### Task:
All of the data that follows should be retyped exactly, please, except the pictures.

### Materials provided:
------------------------------------------------------------------------

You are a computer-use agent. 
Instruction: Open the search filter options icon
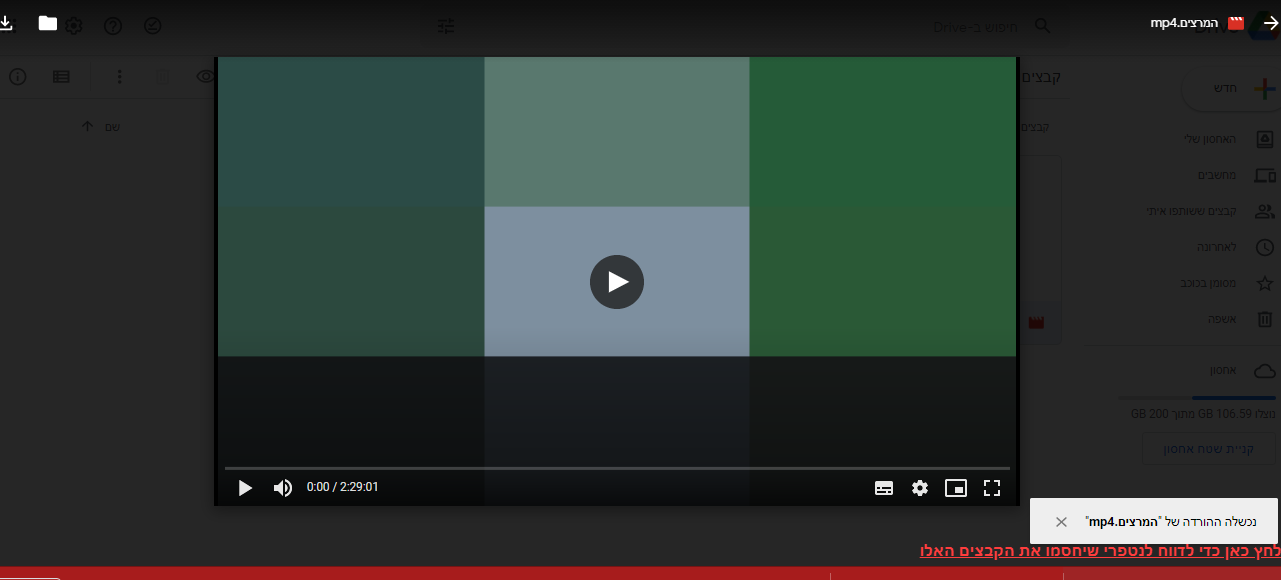pyautogui.click(x=446, y=26)
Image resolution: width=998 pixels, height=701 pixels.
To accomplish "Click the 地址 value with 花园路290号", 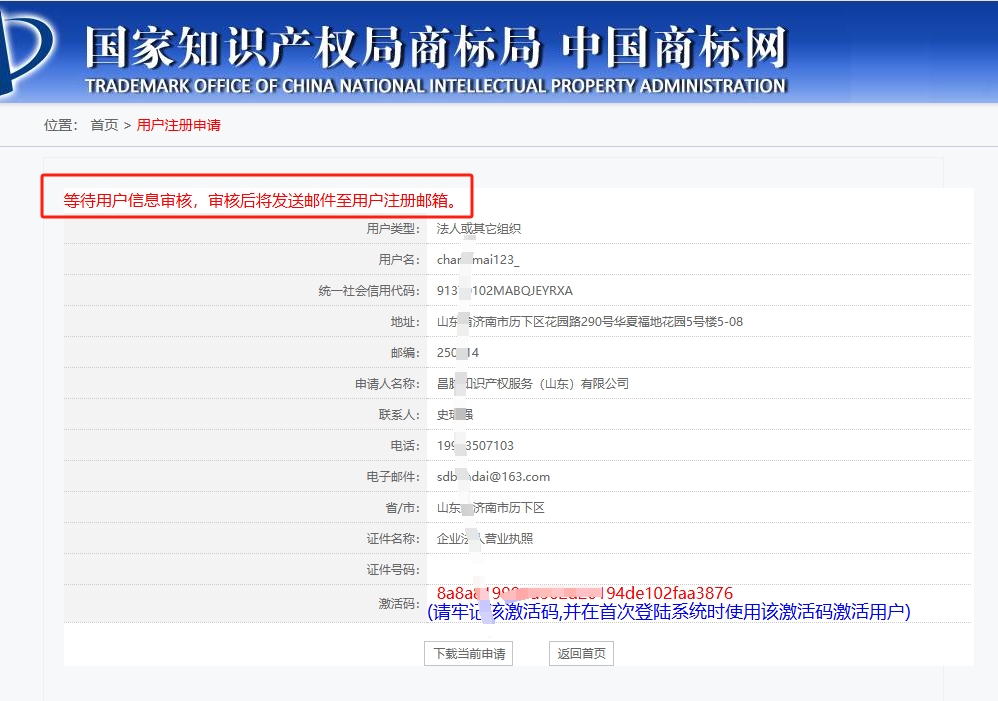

------------------------------------------------------------------------

### Response:
You are a computer-use agent. 
Instruction: Open the search filter options icon
pyautogui.click(x=446, y=26)
Image resolution: width=998 pixels, height=701 pixels.
To accomplish "Click the 地址 value with 花园路290号", 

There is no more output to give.